Zenia shook her head. “No,” she said emphatically.

He turned to the window. “Are you so afraid I’ll steal her?”

She was afraid of that; she was afraid of seeing him herself. “I think visitations would be too difficult. For her. She might learn to care for you—depend on you to come—and then be hurt when you don’t.”

“When I’m not allowed to,” he said, low and savagely.

“Will you be staying in England?” she asked.

He did not answer that. Evidence of his traveling, drifting life lay all about them.

“So I am never to see her again?” he asked coldly. “Even once?”

“I will speak to Mr. Jocelyn about it, and see what he suggests. I’ll have to consider it.”

She half expected him to fly into a fury, but he only stood still, staring out the window, his face remote. “There is the carriage,” he said, at the sound of wheels and hooves in the icy snow.

Zenia’s heart began to beat very hard. She gazed into a cup of coffee, still full, that had gone cold on the table.

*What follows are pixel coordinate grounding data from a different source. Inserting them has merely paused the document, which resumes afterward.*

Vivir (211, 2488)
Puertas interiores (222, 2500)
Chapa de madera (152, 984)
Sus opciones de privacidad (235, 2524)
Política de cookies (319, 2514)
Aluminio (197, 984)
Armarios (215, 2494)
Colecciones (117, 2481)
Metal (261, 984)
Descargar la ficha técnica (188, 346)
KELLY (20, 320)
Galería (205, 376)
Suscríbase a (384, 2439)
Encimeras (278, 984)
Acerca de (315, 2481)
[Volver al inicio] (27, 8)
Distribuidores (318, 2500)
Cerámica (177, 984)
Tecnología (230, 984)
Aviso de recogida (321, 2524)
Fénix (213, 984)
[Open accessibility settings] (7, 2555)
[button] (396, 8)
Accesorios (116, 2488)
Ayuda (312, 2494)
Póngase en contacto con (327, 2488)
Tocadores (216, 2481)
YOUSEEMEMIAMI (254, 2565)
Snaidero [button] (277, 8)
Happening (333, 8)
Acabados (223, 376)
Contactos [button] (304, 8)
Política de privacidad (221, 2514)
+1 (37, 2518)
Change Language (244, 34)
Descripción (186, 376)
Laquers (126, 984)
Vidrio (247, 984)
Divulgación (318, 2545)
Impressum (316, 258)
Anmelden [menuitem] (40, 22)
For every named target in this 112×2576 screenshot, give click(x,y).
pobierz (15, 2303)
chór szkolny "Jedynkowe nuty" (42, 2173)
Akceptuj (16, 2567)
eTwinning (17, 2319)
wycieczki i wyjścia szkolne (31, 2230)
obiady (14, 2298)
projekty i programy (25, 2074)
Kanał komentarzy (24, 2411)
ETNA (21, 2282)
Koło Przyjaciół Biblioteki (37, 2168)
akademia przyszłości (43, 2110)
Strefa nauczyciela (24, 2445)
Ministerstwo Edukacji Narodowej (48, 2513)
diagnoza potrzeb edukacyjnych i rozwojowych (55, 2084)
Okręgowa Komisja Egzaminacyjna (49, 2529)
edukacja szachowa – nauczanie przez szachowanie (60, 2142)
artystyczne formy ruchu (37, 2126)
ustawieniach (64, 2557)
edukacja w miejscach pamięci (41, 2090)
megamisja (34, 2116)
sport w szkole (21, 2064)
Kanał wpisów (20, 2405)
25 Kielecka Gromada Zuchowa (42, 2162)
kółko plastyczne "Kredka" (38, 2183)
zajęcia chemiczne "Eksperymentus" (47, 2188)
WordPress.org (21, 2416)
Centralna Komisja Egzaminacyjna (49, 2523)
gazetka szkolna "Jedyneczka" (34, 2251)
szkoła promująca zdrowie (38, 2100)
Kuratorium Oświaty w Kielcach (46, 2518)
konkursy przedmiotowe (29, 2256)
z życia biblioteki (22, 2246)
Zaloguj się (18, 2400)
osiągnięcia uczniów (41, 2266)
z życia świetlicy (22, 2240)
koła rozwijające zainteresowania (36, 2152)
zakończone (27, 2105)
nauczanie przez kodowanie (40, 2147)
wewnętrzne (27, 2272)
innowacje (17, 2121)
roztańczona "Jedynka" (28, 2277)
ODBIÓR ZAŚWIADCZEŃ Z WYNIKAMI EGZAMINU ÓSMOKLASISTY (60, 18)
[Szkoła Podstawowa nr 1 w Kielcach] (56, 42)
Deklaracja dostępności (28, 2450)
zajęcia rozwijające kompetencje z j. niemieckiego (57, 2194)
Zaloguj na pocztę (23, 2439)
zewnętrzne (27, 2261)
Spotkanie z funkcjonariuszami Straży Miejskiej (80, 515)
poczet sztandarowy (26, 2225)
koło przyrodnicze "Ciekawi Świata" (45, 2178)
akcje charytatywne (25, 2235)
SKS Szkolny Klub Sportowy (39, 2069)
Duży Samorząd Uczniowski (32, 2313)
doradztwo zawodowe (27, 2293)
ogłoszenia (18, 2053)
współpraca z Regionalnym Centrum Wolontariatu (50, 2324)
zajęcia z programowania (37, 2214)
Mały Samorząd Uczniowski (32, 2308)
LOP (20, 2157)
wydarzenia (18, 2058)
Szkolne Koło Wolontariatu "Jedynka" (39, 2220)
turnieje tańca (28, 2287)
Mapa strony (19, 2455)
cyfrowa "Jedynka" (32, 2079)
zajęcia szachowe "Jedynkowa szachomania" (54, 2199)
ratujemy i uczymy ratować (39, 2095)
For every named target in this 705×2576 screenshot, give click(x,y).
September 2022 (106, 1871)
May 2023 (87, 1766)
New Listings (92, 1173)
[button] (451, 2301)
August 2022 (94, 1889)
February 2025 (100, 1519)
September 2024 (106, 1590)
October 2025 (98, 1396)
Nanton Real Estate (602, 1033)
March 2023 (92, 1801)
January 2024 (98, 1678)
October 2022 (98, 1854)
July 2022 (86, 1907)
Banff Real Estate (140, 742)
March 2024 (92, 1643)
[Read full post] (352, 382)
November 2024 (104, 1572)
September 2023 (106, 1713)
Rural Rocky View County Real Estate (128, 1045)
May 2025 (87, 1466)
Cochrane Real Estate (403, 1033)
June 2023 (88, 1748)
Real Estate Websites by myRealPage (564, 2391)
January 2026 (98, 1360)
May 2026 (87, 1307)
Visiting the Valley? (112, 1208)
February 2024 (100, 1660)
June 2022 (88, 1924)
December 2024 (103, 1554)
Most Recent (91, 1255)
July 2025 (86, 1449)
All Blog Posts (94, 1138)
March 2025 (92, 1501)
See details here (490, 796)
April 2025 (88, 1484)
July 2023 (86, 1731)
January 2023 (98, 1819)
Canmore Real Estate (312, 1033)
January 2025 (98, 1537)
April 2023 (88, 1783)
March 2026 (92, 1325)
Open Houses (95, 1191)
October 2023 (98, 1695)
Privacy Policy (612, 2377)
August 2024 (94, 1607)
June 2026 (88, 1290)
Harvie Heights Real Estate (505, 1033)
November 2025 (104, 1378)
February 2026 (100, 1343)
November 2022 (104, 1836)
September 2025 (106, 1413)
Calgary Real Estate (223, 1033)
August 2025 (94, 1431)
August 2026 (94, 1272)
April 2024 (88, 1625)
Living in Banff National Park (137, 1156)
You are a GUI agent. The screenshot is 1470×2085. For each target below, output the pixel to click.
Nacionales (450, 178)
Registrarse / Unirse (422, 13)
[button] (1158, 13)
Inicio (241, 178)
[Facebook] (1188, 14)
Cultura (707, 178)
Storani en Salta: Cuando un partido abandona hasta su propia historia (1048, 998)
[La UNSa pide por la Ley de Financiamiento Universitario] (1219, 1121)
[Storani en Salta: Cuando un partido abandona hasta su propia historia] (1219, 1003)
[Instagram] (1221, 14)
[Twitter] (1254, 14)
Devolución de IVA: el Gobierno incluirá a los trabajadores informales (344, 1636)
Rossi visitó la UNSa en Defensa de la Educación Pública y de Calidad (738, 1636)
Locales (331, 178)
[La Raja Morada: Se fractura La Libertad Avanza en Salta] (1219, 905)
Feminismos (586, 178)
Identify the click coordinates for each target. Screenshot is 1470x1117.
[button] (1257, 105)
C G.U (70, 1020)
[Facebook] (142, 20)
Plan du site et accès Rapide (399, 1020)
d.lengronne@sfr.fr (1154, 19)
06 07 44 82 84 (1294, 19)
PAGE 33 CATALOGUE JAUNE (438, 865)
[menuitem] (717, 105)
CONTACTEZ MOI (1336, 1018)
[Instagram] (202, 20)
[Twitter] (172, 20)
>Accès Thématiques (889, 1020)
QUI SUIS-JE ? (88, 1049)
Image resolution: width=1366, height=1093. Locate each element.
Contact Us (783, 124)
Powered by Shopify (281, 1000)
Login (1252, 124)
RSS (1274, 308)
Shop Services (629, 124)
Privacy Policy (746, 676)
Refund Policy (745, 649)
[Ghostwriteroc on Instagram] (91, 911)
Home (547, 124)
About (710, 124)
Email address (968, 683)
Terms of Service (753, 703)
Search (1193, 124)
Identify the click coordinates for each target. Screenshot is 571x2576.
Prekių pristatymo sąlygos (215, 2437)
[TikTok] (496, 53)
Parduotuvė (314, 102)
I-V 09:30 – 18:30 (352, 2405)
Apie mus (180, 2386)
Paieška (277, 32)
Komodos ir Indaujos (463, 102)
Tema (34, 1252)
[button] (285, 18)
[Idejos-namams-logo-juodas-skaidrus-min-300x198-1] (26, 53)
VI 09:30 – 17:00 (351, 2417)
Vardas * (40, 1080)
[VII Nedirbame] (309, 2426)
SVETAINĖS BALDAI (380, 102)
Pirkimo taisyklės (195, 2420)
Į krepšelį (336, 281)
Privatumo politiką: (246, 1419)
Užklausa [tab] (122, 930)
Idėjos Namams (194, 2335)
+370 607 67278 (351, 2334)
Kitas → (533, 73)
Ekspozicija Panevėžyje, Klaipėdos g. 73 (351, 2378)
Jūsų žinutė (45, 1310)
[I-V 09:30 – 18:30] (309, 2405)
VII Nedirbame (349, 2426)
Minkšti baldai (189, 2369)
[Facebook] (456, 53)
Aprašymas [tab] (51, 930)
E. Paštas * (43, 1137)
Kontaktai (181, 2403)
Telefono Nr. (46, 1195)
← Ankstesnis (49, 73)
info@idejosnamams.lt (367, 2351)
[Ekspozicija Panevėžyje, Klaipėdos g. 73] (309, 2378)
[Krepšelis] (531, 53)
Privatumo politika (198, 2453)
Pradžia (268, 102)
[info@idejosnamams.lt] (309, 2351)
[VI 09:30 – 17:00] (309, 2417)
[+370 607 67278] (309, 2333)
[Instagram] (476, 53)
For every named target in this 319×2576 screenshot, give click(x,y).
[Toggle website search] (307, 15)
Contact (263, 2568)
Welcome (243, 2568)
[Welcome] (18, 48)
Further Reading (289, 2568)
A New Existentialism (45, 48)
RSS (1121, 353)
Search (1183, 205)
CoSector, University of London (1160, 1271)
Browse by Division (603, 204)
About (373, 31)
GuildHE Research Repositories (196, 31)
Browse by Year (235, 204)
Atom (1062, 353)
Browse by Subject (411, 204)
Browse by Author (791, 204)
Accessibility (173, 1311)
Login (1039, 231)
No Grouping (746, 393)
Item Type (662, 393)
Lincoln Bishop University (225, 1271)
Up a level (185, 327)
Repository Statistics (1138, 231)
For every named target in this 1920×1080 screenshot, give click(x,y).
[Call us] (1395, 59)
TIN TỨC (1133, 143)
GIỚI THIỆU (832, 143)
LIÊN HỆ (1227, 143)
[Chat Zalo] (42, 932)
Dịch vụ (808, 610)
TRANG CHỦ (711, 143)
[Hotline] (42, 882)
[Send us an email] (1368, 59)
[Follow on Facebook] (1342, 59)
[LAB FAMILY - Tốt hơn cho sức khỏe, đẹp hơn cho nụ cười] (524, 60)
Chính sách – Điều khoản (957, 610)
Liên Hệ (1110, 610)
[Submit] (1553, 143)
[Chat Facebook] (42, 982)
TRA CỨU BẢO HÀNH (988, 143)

“I suppose,” he said, “that you are right, and I will be leaving the country.” As he spoke, his expression did not change, and yet he seemed to withdraw entirely from humanity. He looked out the window with an unblinking detachment. “I suppose that you are also right, that it is best for your daughter and all of us if I do not see her again.”

“It would be less painful.”

“Would it?” He smiled, a small inhuman smile. “Excellent.”

“I must go,” she said desperately.

He turned, almost as if he had forgotten she was there. The mantel clock began to chime as he stood looking at her. “Yes, of course.”

He opened the door for her, and followed her across the front hall. Mrs. Bode was there, peeping out onto the steps. “Mr. Bode has put in a hot brick, ma’am,” she said, keeping her eyes down as she held open the door.